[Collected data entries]
[Start of section]
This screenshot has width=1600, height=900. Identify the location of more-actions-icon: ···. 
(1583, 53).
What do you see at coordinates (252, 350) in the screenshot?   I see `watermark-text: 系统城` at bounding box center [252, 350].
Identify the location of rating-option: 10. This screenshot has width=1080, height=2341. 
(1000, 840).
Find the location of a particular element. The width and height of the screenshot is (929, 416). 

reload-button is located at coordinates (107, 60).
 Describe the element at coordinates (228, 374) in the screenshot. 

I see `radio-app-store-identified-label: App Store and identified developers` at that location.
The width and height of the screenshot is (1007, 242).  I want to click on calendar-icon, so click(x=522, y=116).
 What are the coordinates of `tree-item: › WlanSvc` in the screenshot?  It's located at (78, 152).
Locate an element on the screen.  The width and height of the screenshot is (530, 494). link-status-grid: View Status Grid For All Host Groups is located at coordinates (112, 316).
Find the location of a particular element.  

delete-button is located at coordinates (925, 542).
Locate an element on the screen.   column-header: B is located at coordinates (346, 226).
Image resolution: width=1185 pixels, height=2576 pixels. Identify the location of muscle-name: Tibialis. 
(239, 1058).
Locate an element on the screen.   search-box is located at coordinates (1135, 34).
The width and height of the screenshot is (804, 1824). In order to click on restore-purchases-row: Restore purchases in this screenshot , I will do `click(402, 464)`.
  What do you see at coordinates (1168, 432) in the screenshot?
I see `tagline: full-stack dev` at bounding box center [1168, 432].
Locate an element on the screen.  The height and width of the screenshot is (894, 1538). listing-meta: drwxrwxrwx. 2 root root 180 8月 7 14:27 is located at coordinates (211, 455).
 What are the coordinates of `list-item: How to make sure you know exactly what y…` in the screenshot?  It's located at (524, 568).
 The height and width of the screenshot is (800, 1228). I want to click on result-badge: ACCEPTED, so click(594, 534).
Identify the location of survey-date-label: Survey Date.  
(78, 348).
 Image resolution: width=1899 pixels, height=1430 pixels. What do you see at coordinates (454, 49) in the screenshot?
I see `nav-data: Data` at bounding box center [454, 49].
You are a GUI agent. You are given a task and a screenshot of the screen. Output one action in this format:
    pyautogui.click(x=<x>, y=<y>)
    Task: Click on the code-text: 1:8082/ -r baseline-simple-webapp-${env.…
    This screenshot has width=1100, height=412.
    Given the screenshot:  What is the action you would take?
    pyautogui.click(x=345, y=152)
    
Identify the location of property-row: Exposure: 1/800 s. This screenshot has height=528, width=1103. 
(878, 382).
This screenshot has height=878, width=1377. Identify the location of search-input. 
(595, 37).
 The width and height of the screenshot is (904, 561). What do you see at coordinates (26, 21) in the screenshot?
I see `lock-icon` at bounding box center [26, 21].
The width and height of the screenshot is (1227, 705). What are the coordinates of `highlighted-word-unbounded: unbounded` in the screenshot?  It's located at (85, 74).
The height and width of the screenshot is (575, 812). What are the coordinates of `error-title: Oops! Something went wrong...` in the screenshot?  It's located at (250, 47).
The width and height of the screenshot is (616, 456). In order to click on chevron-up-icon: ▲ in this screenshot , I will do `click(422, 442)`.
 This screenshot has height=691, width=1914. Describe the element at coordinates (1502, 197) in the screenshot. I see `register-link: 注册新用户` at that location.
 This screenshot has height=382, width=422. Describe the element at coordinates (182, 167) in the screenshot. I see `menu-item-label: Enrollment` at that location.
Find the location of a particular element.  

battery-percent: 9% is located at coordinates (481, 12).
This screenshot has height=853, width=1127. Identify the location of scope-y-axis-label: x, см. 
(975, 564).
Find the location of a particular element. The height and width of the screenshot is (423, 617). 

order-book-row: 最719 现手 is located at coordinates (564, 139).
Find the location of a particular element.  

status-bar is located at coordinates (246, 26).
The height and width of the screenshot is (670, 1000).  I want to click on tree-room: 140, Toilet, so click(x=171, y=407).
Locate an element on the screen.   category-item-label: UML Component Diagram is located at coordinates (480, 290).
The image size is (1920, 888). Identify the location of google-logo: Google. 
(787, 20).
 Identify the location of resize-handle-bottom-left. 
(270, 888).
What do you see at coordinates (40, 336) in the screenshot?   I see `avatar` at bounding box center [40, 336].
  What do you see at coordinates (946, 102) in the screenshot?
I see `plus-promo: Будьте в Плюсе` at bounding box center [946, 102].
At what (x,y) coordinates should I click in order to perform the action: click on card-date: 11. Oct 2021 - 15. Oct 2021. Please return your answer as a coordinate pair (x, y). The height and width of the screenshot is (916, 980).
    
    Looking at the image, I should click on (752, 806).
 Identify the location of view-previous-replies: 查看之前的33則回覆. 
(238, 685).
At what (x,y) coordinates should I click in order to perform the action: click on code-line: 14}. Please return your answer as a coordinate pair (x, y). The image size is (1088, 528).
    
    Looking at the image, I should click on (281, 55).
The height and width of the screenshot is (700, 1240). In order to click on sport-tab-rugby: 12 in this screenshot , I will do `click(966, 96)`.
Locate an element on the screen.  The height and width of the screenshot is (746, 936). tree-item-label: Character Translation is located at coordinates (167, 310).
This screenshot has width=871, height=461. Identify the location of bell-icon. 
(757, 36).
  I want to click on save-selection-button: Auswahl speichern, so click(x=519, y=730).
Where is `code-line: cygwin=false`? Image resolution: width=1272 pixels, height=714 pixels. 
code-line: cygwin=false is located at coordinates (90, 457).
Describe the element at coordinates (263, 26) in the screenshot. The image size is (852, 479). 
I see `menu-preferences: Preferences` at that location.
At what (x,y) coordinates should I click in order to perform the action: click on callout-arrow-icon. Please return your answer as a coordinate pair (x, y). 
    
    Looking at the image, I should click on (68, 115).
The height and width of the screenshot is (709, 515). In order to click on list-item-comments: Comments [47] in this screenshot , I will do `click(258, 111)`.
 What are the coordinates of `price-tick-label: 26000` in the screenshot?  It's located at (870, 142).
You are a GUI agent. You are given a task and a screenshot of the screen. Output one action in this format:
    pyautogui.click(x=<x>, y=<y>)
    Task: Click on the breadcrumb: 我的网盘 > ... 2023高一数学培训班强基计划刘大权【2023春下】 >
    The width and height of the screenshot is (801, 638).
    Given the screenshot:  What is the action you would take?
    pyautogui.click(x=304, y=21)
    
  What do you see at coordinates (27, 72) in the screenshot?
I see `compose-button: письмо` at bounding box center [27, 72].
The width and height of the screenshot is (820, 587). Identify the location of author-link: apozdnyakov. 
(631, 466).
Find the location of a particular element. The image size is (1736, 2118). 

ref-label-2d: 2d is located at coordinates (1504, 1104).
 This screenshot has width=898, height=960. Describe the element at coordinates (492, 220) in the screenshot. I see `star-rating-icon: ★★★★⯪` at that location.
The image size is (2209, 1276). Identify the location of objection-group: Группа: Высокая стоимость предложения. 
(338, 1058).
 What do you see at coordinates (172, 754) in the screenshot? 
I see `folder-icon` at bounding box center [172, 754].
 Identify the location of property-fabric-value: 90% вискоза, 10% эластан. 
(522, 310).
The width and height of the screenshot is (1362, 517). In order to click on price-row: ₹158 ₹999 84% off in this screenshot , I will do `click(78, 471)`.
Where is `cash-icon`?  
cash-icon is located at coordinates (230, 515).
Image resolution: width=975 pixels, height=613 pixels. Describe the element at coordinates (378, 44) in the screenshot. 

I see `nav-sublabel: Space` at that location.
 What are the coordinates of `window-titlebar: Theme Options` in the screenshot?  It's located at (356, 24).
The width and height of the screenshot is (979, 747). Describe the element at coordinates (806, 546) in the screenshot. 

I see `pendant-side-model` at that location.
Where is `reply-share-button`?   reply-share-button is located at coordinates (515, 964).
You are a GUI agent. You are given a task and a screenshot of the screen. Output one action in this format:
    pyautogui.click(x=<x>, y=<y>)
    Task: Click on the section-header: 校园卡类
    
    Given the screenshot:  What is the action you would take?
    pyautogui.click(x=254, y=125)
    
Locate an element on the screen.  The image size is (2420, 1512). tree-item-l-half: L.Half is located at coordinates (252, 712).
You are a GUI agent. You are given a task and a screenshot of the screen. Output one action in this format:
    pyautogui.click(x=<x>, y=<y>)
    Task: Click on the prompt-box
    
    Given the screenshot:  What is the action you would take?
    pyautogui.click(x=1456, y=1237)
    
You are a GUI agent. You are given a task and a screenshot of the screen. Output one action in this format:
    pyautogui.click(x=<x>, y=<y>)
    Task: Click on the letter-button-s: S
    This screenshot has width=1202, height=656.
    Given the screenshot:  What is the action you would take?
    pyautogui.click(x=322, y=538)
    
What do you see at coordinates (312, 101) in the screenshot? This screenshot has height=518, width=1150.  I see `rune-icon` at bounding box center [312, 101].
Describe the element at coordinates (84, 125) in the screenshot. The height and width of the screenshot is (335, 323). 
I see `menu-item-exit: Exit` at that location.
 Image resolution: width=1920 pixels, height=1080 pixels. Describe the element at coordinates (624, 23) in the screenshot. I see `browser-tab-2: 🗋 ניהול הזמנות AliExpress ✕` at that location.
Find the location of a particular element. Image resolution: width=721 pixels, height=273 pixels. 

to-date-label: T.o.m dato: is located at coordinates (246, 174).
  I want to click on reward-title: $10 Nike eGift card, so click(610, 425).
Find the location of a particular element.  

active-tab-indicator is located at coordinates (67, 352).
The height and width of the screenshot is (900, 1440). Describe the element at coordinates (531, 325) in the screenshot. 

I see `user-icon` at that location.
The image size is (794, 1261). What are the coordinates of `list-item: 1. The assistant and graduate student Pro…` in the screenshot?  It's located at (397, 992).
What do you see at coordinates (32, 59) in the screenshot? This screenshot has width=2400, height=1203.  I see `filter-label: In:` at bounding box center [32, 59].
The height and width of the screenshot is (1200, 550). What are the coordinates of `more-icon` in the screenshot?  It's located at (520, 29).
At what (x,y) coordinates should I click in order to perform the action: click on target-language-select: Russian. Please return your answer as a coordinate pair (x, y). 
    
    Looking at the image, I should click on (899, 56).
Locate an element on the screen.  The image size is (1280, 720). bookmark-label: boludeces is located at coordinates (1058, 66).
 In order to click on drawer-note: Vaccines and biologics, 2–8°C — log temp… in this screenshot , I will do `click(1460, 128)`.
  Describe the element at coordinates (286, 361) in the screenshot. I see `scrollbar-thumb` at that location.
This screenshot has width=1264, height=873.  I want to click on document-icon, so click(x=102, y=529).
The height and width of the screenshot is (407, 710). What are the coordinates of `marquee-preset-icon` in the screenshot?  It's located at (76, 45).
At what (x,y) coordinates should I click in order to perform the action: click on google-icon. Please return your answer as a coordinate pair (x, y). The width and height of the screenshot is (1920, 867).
[End of section]
#### ABOUT THIS EXERCISE:
Write out the entries above word for word, from the line with "at (78, 152)." to the line with "coordinates (112, 316).", including both of those lines.

#### THE COMPLETED TASK:
 What are the coordinates of `tree-item: › WlanSvc` in the screenshot?  It's located at (78, 152).
Locate an element on the screen.  The width and height of the screenshot is (530, 494). link-status-grid: View Status Grid For All Host Groups is located at coordinates (112, 316).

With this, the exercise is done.